2	Network Working Group                                         M. Thomson
3	Internet-Draft                                                   Mozilla
4	Intended status: Standards Track                              J. Yasskin
5	Expires: February 15, 2019                                        Google
6	                                                         August 14, 2018

8	                   Merkle Integrity Content Encoding
9	                       draft-thomson-http-mice-03

11	Abstract

13	   This memo introduces a content-coding for HTTP that provides
14	   progressive integrity for message contents.  This integrity
15	   protection can be evaluated on a partial representation, allowing a
16	   recipient to process a message as it is delivered while retaining
17	   strong integrity protection.

19	Note to Readers

21	   _RFC EDITOR: please remove this section before publication_

23	   Discussion of this draft takes place on the HTTP working group
24	   mailing list (ietf-http-wg@w3.org), which is archived at
25	   https://lists.w3.org/Archives/Public/ietf-http-wg/ [1].

27	   The source code and issues list for this draft can be found at
28	   https://github.com/martinthomson/http-mice [2].

30	Status of This Memo

32	   This Internet-Draft is submitted in full conformance with the
33	   provisions of BCP 78 and BCP 79.

35	   Internet-Drafts are working documents of the Internet Engineering
36	   Task Force (IETF).  Note that other groups may also distribute
37	   working documents as Internet-Drafts.  The list of current Internet-
38	   Drafts is at https://datatracker.ietf.org/drafts/current/.

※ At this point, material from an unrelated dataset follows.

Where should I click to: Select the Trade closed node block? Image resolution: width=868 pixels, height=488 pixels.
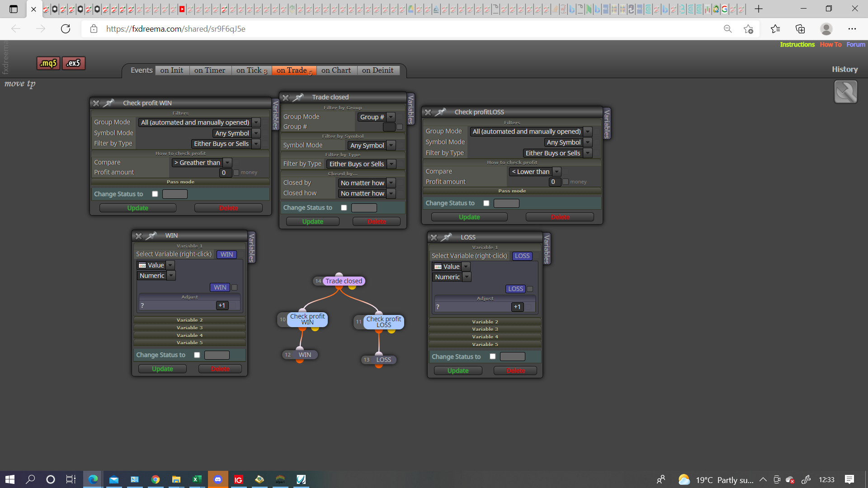[344, 281]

40	   Internet-Drafts are draft documents valid for a maximum of six months
41	   and may be updated, replaced, or obsoleted by other documents at any
42	   time.  It is inappropriate to use Internet-Drafts as reference
43	   material or to cite them other than as "work in progress."

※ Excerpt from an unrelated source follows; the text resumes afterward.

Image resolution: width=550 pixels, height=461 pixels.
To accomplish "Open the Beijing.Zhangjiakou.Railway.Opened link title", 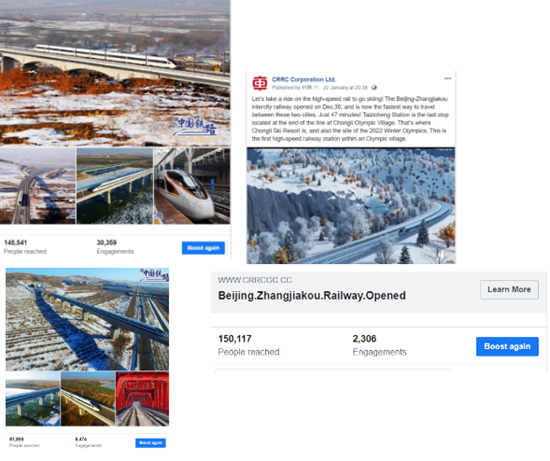I will 312,295.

45	   This Internet-Draft will expire on February 15, 2019.

47	Copyright Notice

49	   Copyright (c) 2018 IETF Trust and the persons identified as the
50	   document authors.  All rights reserved.

52	   This document is subject to BCP 78 and the IETF Trust's Legal
53	   Provisions Relating to IETF Documents
54	   (https://trustee.ietf.org/license-info) in effect on the date of
55	   publication of this document.  Please review these documents
56	   carefully, as they describe your rights and restrictions with respect
57	   to this document.  Code Components extracted from this document must
58	   include Simplified BSD License text as described in Section 4.e of
59	   the Trust Legal Provisions and are provided without warranty as
60	   described in the Simplified BSD License.

62	Table of Contents

64	   1.  Introduction  . . . . . . . . . . . . . . . . . . . . . . . .   2
65	     1.1.  Notational Conventions  . . . . . . . . . . . . . . . . .   3
66	   2.  The "mi-sha256" HTTP Content Encoding . . . . . . . . . . . .   3
67	     2.1.  Content Encoding Structure  . . . . . . . . . . . . . . .   5
68	     2.2.  Validating Integrity Proofs . . . . . . . . . . . . . . .   5
69	   3.  The "mi-sha256" Digest Algorithm  . . . . . . . . . . . . . .   6
70	   4.  Examples  . . . . . . . . . . . . . . . . . . . . . . . . . .   7
71	     4.1.  Simple Example  . . . . . . . . . . . . . . . . . . . . .   7
72	     4.2.  Example with Multiple Records . . . . . . . . . . . . . .   7
73	   5.  Security Considerations . . . . . . . . . . . . . . . . . . .   8
74	     5.1.  Message Truncation  . . . . . . . . . . . . . . . . . . .   8
75	     5.2.  Algorithm Agility . . . . . . . . . . . . . . . . . . . .   9
76	   6.  IANA Considerations . . . . . . . . . . . . . . . . . . . . .   9
77	     6.1.  The "mi-sha256" HTTP Content Encoding . . . . . . . . . .   9
78	     6.2.  The "mi-sha256" Digest Algorithm  . . . . . . . . . . . .   9
79	   7.  References  . . . . . . . . . . . . . . . . . . . . . . . . .   9
80	     7.1.  Normative References  . . . . . . . . . . . . . . . . . .   9
81	     7.2.  Informative References  . . . . . . . . . . . . . . . . .  10
82	     7.3.  URIs  . . . . . . . . . . . . . . . . . . . . . . . . . .  10
83	   Appendix A.  Acknowledgements . . . . . . . . . . . . . . . . . .  11
84	   Appendix B.  FAQ  . . . . . . . . . . . . . . . . . . . . . . . .  11
85	   Authors' Addresses  . . . . . . . . . . . . . . . . . . . . . . .  11

87	1.  Introduction

89	   Integrity protection for HTTP content is highly valuable.  HTTPS
90	   [RFC2818] is the most common form of integrity protection deployed,
91	   but that requires a direct TLS [RFC8446] connection to a host.
92	   However, additional integrity protection might be desirable for some
93	   use cases.  This might be for additional protection against failures
94	   or attack (see [SRI]) or because content needs to remain unmodified
95	   throughout multiple HTTPS-protected exchanges.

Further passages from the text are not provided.